それでは、お墓や仏壇は、誰が引き継ぐことになるのでしょうか。
まず、民法の規定から
民法第897条1項は次のとおり定めています。
「系譜、祭具及び墳墓の所有権は、前条の規定にかかわらず、慣習に従って祖先の祭祀を主宰すべき者が承継する。ただし、被相続人の指定に従って祖先の祭祀を主宰すべき者があるときは、その者が承継する。」
ここでいう前条(896条)とは、法定相続一般の規定を示しています。
つまり、法定相続の規定にかかわらず、まず、慣習によって承継するとし、ただし、祭祀を承継していた被相続人が承継者を指定していた場合は、この指定が優先するとしています。
上記条項が示す、「系譜」とは、家系図や過去帳のようなものを示します。
「祭具」は、位牌、仏壇、仏具、神棚のような類です。
そして、「墳墓」は、墓石や墓碑のようなものです。
したがって、お墓や仏壇は、相続とは別のルールで、引き継ぐ人が決まるのです。
祭祀の承継者の指定とは
祭祀の承継者であった被相続人が生前に遺言などで、承継者を指定していれば、これが優先しますが、指定がなければ、慣習によって承継します。

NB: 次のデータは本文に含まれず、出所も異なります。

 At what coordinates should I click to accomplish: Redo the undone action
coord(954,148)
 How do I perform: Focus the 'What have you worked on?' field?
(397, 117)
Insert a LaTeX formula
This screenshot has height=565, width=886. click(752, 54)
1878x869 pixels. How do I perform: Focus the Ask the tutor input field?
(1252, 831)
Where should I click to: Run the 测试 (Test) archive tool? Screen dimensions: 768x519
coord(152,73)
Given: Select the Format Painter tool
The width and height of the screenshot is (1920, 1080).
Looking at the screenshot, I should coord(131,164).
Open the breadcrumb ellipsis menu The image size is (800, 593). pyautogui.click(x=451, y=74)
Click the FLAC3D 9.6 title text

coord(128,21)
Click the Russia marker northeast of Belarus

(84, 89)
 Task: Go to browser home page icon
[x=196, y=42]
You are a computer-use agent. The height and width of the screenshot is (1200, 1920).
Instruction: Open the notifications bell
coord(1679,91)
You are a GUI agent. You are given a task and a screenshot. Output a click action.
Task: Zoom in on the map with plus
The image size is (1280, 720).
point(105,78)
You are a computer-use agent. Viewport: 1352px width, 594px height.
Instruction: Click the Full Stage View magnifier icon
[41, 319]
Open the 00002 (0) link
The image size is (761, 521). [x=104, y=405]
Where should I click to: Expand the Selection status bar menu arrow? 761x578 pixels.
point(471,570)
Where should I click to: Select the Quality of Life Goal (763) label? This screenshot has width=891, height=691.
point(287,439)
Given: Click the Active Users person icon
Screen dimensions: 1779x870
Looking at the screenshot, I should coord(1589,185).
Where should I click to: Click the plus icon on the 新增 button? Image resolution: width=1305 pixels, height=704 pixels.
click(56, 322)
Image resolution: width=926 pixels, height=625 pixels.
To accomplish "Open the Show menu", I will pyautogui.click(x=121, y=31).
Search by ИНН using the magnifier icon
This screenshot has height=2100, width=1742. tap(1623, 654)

この指定の形式は、相続に関する遺言と異なり、厳格な要式が定められているわけでなく、正式な遺言書でなく、普通の書面でも、口頭でもよいとされています。
ただ、後日争いとなることも十分ありますので、出来る限り、被相続人の生前の意思が明確に示せるような形を残すべきです。
慣習とは
被相続人が承継者を指定しなかった場合、慣習により決まりますが、慣習とは、どのようなものが基準になるでしょうか。
まず、一般的に、被相続人の地域の慣習が参考にされます。
これに、被相続人の過去の居住地、職種などを検討することにもなります。
これらを踏まえると、通常、特定の人が祭祀の承継者であろうと判明し、相続人間で特に争われることがないことが多いかと思われます。
慣習で決まらない場合は
慣習では、誰が祭祀承継するものかわからない場合、最終的には裁判所が決めることになります(民法第897条2項)。
争いの相手方の住所地を管轄する裁判所か、合意で定めた家庭裁判所に、祭祀承継者指定の調停を申立して相手方と話合をして決めることができます。
話合ができなければ、最終的には、審判手続きに移行して、家庭裁判所が決めます。
子ども達が祭祀承継でもめないために
このように、祭祀の承継は、法定相続と異なります。
被相続人が亡くなられた後に、祭祀の承継者でもめるということがないようにするには、生前に、祭祀の承継者を指定しておくことに尽きます。
指定の方法は、公正証書遺言がベストであり、相続財産の遺言をされる際は、祭祀承継者の指定もセットで記載しておくのが一番よいでしょう。